● EXERCISE GOAL: Rewrite the items from the line containing "Task: Open the Facebook app in the taskbar" through the line containing "Looking at the screenshot, I should tap(270, 299).", replacing "taskbar" with "dock" and leaving everything else unchanged.
** START OF PROVIDED INFORMATION **
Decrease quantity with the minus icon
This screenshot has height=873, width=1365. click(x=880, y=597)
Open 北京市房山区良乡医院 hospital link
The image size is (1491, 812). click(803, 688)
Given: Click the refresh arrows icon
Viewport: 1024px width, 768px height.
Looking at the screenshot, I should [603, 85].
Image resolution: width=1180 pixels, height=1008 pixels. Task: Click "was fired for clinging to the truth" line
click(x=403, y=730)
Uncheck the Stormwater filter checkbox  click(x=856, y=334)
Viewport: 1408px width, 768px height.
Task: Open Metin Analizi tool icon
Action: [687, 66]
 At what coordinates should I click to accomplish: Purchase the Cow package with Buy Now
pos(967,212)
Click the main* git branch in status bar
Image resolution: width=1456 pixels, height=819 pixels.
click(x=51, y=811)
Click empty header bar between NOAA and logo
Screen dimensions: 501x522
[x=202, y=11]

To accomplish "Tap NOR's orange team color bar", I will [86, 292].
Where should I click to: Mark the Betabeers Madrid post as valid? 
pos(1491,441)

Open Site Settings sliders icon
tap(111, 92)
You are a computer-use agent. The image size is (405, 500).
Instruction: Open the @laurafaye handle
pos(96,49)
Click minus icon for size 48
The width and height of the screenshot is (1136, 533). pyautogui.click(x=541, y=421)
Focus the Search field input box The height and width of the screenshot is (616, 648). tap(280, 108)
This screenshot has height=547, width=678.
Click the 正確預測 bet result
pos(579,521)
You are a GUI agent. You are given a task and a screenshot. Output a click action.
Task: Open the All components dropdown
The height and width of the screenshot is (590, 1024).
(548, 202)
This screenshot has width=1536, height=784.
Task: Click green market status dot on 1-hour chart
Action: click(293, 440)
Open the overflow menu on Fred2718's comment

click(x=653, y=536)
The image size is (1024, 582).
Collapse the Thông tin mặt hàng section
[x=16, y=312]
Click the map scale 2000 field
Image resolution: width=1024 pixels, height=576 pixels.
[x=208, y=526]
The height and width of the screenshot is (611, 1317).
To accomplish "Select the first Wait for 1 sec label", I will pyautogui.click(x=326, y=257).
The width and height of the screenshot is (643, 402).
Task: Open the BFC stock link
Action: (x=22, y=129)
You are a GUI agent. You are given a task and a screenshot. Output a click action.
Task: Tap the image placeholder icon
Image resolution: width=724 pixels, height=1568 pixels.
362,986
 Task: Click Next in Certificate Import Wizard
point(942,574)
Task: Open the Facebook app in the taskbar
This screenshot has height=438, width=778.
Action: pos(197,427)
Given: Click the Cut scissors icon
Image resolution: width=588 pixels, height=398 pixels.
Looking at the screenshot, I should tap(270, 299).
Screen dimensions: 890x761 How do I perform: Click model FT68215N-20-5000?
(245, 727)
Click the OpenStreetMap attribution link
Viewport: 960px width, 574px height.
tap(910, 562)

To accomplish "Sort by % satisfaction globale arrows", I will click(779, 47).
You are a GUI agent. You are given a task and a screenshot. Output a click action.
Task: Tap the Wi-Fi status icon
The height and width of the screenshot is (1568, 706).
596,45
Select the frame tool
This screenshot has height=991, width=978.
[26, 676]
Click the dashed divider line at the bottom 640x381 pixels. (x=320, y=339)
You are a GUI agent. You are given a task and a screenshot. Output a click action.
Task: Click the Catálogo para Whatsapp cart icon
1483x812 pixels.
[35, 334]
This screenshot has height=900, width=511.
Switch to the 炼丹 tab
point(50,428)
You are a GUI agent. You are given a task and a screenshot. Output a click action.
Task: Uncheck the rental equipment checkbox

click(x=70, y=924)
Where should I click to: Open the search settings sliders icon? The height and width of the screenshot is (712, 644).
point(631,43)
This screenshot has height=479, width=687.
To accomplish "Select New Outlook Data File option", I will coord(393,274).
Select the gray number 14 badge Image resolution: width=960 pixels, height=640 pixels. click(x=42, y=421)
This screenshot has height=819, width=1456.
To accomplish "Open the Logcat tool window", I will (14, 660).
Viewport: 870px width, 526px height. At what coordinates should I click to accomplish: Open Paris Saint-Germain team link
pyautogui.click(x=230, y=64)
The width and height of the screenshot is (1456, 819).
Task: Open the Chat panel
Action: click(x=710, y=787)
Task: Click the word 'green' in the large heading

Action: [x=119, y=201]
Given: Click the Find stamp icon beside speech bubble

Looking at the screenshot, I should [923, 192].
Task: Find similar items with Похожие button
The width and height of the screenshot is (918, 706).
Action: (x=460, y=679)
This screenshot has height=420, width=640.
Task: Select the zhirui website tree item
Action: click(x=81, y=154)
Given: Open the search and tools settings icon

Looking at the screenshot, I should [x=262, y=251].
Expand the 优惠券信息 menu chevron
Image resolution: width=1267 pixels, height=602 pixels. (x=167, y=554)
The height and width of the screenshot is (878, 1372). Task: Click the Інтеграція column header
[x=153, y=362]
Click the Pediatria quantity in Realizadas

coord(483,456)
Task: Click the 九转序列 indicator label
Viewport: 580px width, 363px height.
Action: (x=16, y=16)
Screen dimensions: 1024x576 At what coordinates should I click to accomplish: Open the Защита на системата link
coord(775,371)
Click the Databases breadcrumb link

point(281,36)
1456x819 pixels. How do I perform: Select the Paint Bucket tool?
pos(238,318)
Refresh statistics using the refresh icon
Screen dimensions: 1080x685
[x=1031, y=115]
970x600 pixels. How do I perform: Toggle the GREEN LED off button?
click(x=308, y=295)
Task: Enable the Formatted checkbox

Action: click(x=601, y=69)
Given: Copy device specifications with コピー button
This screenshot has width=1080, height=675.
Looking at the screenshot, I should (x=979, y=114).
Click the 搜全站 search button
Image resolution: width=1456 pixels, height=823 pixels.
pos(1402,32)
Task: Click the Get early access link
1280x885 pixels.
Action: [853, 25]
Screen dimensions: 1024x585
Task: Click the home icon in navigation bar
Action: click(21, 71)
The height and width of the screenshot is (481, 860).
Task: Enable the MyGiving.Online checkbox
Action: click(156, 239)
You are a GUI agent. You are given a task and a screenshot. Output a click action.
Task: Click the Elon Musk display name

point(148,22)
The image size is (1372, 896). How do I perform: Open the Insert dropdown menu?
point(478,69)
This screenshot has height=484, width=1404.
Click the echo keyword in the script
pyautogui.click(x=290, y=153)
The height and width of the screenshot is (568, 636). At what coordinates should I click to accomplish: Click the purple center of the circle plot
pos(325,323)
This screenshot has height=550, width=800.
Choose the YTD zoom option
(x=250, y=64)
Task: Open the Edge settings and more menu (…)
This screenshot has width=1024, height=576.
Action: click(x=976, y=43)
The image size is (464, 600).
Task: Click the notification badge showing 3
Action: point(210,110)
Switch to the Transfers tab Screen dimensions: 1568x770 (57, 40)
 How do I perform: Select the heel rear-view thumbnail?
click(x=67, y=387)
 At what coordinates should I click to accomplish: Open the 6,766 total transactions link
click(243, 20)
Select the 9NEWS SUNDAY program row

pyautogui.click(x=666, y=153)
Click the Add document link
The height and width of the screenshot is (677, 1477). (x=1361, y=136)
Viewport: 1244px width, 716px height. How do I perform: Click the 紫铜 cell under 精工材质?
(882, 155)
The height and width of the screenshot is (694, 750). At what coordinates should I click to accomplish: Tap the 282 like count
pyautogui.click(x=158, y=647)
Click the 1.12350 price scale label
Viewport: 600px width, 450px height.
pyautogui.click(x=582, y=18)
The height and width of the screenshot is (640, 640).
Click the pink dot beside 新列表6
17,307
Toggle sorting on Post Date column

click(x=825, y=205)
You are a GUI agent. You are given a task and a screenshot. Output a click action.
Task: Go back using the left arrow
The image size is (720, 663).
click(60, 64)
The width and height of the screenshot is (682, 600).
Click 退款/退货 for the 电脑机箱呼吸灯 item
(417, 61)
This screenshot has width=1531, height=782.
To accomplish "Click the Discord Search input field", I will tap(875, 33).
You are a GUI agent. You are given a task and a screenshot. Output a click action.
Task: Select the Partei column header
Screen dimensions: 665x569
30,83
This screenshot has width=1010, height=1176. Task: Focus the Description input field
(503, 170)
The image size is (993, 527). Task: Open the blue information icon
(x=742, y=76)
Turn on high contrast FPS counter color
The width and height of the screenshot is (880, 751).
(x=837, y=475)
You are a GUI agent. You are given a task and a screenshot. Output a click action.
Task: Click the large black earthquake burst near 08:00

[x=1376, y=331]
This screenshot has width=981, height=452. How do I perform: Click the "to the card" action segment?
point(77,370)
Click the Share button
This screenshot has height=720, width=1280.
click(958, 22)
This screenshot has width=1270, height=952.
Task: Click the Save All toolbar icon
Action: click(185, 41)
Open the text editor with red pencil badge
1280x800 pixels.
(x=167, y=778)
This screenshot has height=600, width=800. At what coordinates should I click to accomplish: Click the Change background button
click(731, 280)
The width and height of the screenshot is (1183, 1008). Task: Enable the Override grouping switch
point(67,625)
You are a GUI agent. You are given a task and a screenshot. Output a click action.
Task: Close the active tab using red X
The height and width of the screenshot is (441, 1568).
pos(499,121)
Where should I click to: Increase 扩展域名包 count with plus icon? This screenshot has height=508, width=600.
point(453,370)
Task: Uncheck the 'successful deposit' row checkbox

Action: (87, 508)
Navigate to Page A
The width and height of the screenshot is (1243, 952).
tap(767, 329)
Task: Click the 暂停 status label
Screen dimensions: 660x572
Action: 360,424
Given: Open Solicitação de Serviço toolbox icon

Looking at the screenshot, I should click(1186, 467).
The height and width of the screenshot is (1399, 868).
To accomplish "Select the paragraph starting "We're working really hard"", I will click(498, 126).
** END OF PROVIDED INFORMATION **
● RESPONSE:
Task: Open the Facebook app in the dock
This screenshot has height=438, width=778.
Action: pos(197,427)
Given: Click the Cut scissors icon
Image resolution: width=588 pixels, height=398 pixels.
Looking at the screenshot, I should tap(270, 299).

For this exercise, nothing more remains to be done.